Consigne a: D'après l'article, en quelle année la ligne de montage a-t-elle été mise au point chez Ford ?

Article:
# # # # #

L’automobile


par Justin Bur

Lorsqu’on parle stationnement, on parle de la place de l’automobile dans la ville. Après notre survol, la semaine passée, du partage historique entre différents modes de transport dans les rues du Mile End, regardons de plus près ce qu’on peut glaner sur la place de l’automobile à travers le temps.

L’automobile est une invention de la fin du 19e siècle, plus ou moins contemporaine de son grand rival, le tramway électrique. Son essor a commencé avec la mise au point de la ligne de montage chez Ford en 1914, ce qui a fait baisser rapidement son coût de production. Vers la fin des années 1920, ce nouveau mode de transport était devenu abordable pour une grande partie de la population, et les gouvernements s’activaient à construire un réseau routier convenable et à promouvoir le tourisme automobile. Cependant, la crise économique et la guerre ont pendant longtemps limité sa généralisation. C’est donc à partir de la fin des années 1940 que son impact s’est fait le plus sentir.

Revenons au début du siècle dans le Mile End. Autour de 1910, deux commerces ont été établis sur le boulevard Saint-Laurent, tous deux dans le domaine du transport personnel. Côté est au sud de l’église Saint-Enfant-Jésus, là où se trouve aujourd’hui le Centre d’apprentissage parallèle, le St. Lawrence Livery Stable offrait des services de réparation de selles et de harnais, en plus de la location de magnifiques voitures tirées par des chevaux. Côté ouest juste au nord de l’hôtel de ville, là où le restaurant La Cucina se trouve aujourd’hui1, le St. Louis Automobile Garage montrait ses belles voitures Cutting et Rambler. Quelques années plus tard, les étables avaient fermé pour devenir… un garage d’automobiles.

# # # # #

Les données:
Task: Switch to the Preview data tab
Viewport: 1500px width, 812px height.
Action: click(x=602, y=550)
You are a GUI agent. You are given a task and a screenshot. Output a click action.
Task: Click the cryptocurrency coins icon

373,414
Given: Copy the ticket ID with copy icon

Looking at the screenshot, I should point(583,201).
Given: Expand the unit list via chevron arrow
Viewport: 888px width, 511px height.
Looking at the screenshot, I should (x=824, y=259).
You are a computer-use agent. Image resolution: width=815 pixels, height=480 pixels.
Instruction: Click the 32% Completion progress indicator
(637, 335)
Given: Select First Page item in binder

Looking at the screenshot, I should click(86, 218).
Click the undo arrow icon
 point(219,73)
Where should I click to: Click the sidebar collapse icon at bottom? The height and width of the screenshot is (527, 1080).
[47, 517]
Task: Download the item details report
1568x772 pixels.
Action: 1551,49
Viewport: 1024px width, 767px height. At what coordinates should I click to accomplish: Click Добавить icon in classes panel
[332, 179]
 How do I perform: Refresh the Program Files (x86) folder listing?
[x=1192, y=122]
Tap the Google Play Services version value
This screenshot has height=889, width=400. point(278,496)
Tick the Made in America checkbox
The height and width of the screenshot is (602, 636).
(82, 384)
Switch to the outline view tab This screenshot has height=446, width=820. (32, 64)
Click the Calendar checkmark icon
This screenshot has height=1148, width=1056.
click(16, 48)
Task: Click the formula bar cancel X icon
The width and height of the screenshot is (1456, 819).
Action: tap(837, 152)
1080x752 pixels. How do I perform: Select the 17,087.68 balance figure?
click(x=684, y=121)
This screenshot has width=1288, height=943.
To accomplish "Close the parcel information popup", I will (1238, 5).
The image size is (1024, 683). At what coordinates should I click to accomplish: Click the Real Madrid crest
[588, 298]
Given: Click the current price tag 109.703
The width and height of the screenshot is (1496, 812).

# # # # #

Consigne b: Reproduisez à l'identique les lignes des entrées, depuis celle qui contient « Task: Click the formula bar cancel X icon » jusqu'à la fin des entrées, ces deux bornes comprises.

Réponse complète a: En 1914.

Réponse complète b:
Task: Click the formula bar cancel X icon
The width and height of the screenshot is (1456, 819).
Action: tap(837, 152)
1080x752 pixels. How do I perform: Select the 17,087.68 balance figure?
click(x=684, y=121)
This screenshot has width=1288, height=943.
To accomplish "Close the parcel information popup", I will (1238, 5).
The image size is (1024, 683). At what coordinates should I click to accomplish: Click the Real Madrid crest
[588, 298]
Given: Click the current price tag 109.703
The width and height of the screenshot is (1496, 812).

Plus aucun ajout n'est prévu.